The provision of a 30 per cent tax on the transfer of cryptocurrency has facilitated the siphoning of India’s wealth to foreign countries, experts told Business Standard. October 1 will mark six months of the rule’s implementation, which finance minister Nirmala Sitharaman introduced in her Budget 2022 announcement.
“Since the imposition of taxes, India has seen a significant decline in trading volume and an exodus of crypto investors to international exchanges based on the belief that these exchanges do not cooperate with Indian authorities, thereby allowing individuals to save 30 per cent in taxes,” Gaurav Mehta, founder of Blockchain auditing and taxation startup Catax said.
Apart from a 30 per cent tax, the government also introduced a 1 per cent tax deducted at source (TDS) on each trade where a crypto asset is exchanged for the rupee or another crypto asset. It came into effect on July 1.
“The 1 per cent TDS levied on top of the 30 per cent tax on gains from the transfer of crypto assets, is steeper than the taxation policy of most developed countries like the US and UK,” Sumit Gupta, co-founder and CEO at crypto investment platform CoinDCX said.
“While we have been deducting the taxes as per government regulations, the users see this as a loophole in tax enforcement and are taking advantage of this grey area over whether the law applies to international platforms,” Gupta added.
The TDS may be a bigger reason for investors to shift to other markets.
“More than the 30 per cent tax, it is the high TDS that has had an impact on crypto. The high TDS has pushed a lot of traders into the grey markets and potentially decentralised exchanges where it is difficult to trace transactions, let alone tax,” a spokesperson of crypto trading platform CoinSwitch said.
Crypto investors try to escape the taxes by trading on international exchanges. However, it may not be true.
“It is essential to recognise that Blockchain is a public ledger and that it is possible to collect information about individuals’ transfers, taxes, and related activity. It is just a matter of time before the government catches up with blockchain technology,” Mehta said.
The crypto industry is largely unregulated in India. The central government and the Reserve Bank of India (RBI) have repeatedly refused to legalise cryptocurrencies.
In a financial stability report released in June, Das wrote that cryptocurrencies are speculation under a sophisticated name.
“While technology has supported the reach of the financial sector and its benefits must be fully harnessed, its potential to disrupt financial stability has to be guarded against,” he wrote in the report’s foreword.

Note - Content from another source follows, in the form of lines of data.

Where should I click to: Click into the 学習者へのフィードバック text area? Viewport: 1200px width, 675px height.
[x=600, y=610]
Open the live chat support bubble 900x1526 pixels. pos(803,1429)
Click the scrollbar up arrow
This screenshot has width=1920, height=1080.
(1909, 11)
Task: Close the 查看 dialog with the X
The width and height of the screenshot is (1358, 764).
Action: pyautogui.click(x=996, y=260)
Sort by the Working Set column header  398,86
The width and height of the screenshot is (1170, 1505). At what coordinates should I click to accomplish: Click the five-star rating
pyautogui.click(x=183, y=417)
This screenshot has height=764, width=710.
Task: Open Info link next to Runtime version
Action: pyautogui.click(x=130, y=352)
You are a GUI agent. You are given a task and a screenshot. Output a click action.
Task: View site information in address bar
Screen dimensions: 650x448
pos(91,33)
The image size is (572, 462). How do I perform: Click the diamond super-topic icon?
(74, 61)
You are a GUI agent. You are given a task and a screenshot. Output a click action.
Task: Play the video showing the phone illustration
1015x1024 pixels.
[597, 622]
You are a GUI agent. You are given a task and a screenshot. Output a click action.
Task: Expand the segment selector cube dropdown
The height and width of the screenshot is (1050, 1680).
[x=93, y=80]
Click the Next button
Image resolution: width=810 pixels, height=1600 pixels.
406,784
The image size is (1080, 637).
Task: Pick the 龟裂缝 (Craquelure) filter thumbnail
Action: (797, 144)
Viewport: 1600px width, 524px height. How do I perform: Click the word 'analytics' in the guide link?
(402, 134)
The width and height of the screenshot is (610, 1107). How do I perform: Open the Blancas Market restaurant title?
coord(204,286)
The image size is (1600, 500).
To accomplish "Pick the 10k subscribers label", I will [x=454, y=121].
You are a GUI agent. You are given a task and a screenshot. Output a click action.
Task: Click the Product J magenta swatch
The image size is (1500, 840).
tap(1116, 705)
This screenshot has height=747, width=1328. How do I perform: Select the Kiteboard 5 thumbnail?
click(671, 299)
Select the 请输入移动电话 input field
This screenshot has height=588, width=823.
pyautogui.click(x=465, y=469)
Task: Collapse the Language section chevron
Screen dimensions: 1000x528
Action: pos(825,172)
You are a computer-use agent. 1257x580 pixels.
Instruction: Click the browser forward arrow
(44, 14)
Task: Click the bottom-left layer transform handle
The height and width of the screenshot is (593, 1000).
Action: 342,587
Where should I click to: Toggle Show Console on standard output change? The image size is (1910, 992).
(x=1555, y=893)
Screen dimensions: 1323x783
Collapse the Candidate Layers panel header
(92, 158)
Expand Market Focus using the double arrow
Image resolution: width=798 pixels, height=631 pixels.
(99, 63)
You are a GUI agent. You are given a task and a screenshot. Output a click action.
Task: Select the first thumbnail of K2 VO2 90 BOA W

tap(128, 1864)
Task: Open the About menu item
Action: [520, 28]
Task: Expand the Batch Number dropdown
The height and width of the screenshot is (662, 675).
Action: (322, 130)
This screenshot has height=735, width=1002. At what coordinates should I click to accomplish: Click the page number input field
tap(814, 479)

In 2018, RBI banned the banking system from lending a hand in cryptocurrency trading. The order was, however, struck down by the Supreme Court in 2020.
Mehta said that taxation has resulted in no significant gains for the government.
“No significant benefits have accrued to the government other than a decline in trading volume, which is consistent with the RBI’s goal of discouraging crypto investments in India via trading volume and making it a less speculative asset class,” he added.
The industry is marred by the lack of clarity around laws and regulations. Experts are increasingly seeking reforms, including bringing TDS on crypto at par with other markets.
“If the TDS were to be at par with say the securities industry, it will help innovation in the crypto sector,” CoinSwitch said.
“We urge the government to clarify and bring a level playing field in this matter,” Gupta said.
“Hopefully, the government will address it soon with more use cases of crypto coming into the market,” Edul Patel, CEO & co-founder of crypto investment platform Mudrex, said.
Patel added that more regulatory clarity would drive even more retail investors into the market.